======== Task data
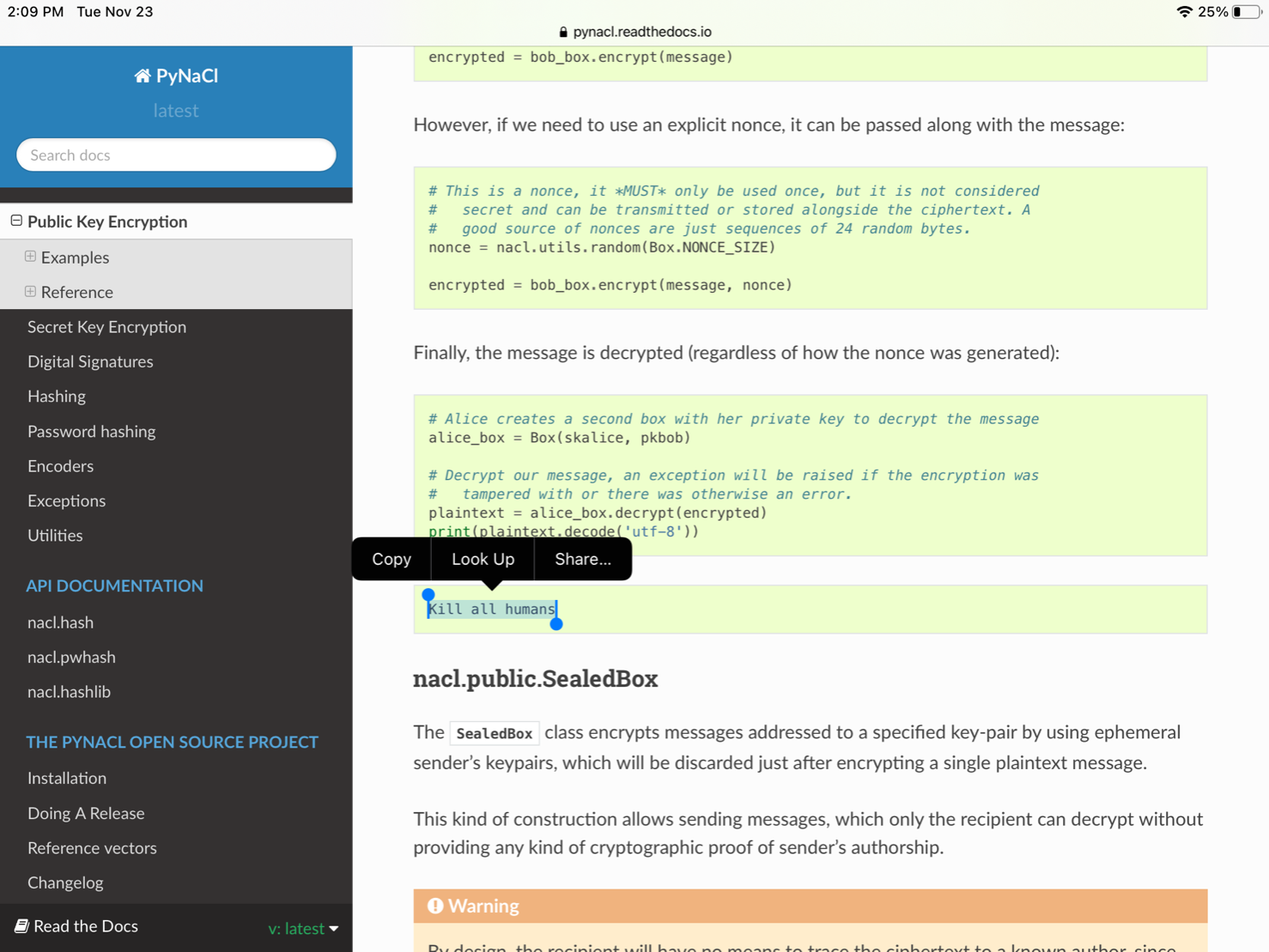Image resolution: width=1269 pixels, height=952 pixels.
Task: Go to the Digital Signatures page
Action: point(90,361)
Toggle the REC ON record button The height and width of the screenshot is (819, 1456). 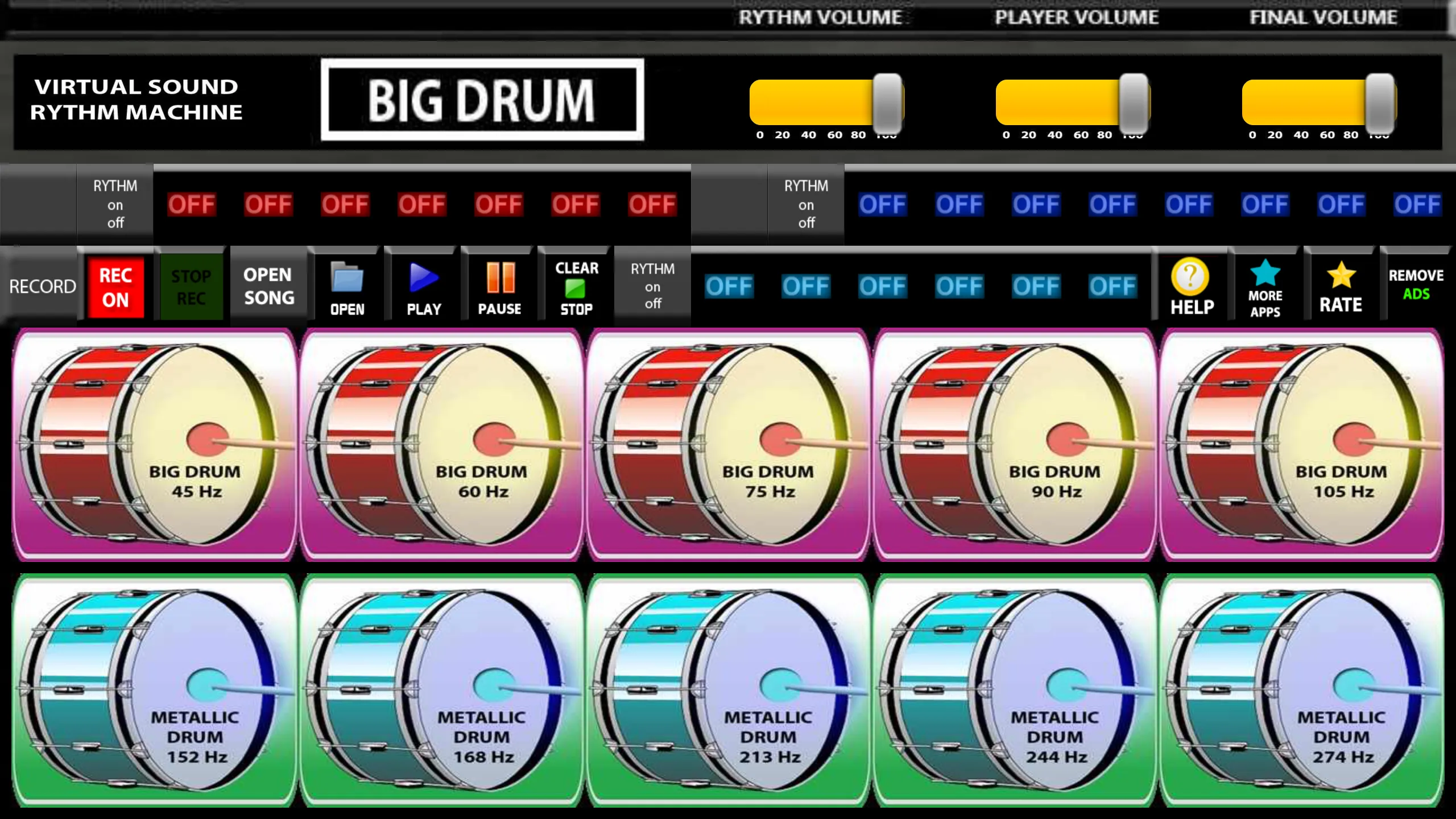coord(116,287)
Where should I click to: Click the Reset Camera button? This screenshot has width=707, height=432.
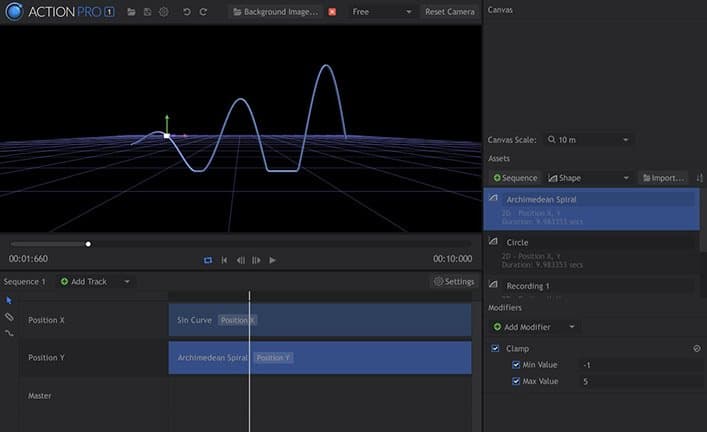click(x=449, y=12)
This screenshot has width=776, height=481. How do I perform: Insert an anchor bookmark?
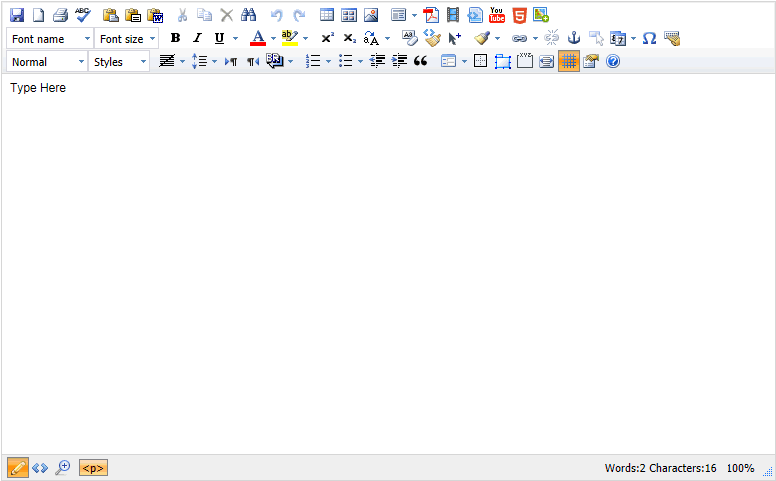click(574, 38)
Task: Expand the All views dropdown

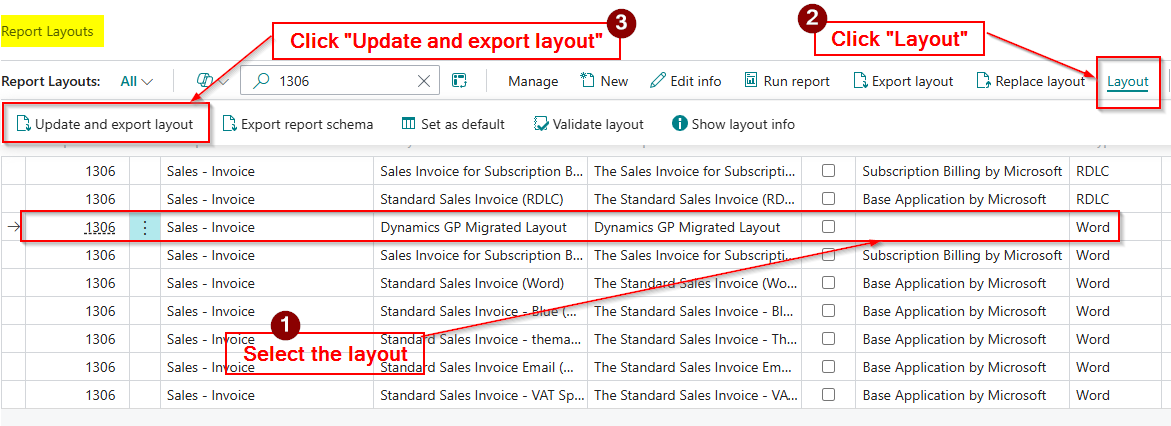Action: [x=137, y=81]
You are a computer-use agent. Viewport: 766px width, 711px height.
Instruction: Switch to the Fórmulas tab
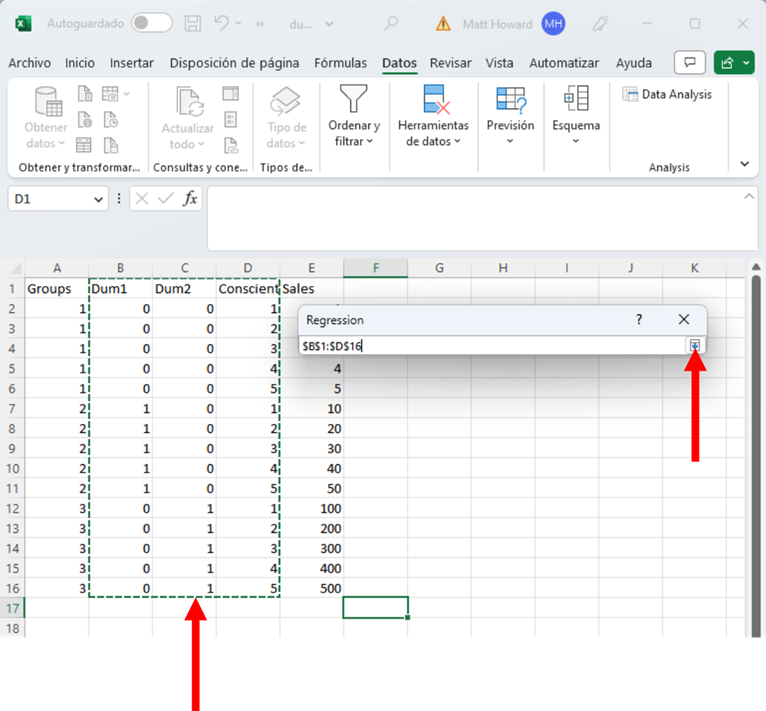tap(340, 63)
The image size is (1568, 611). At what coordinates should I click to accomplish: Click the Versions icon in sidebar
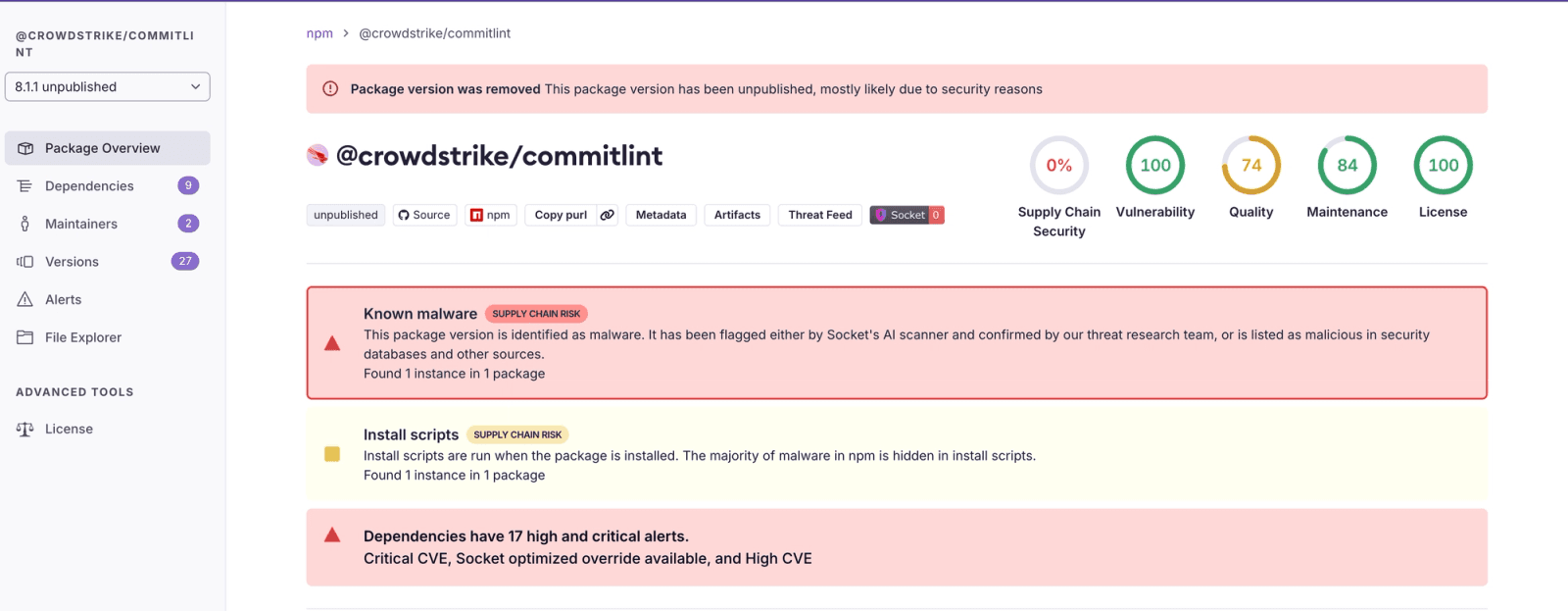(x=25, y=262)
================
All lines from the one holding "Task: Expand the All views dropdown" through the last line of the records need to be copied exactly, both ends included, and the pictures left behind.

**Solution to this exercise:**
Task: Expand the All views dropdown

Action: [x=137, y=81]
You are a computer-use agent. Viewport: 766px width, 711px height.
Instruction: Switch to the Fórmulas tab
tap(340, 63)
The image size is (1568, 611). At what coordinates should I click to accomplish: Click the Versions icon in sidebar
(x=25, y=262)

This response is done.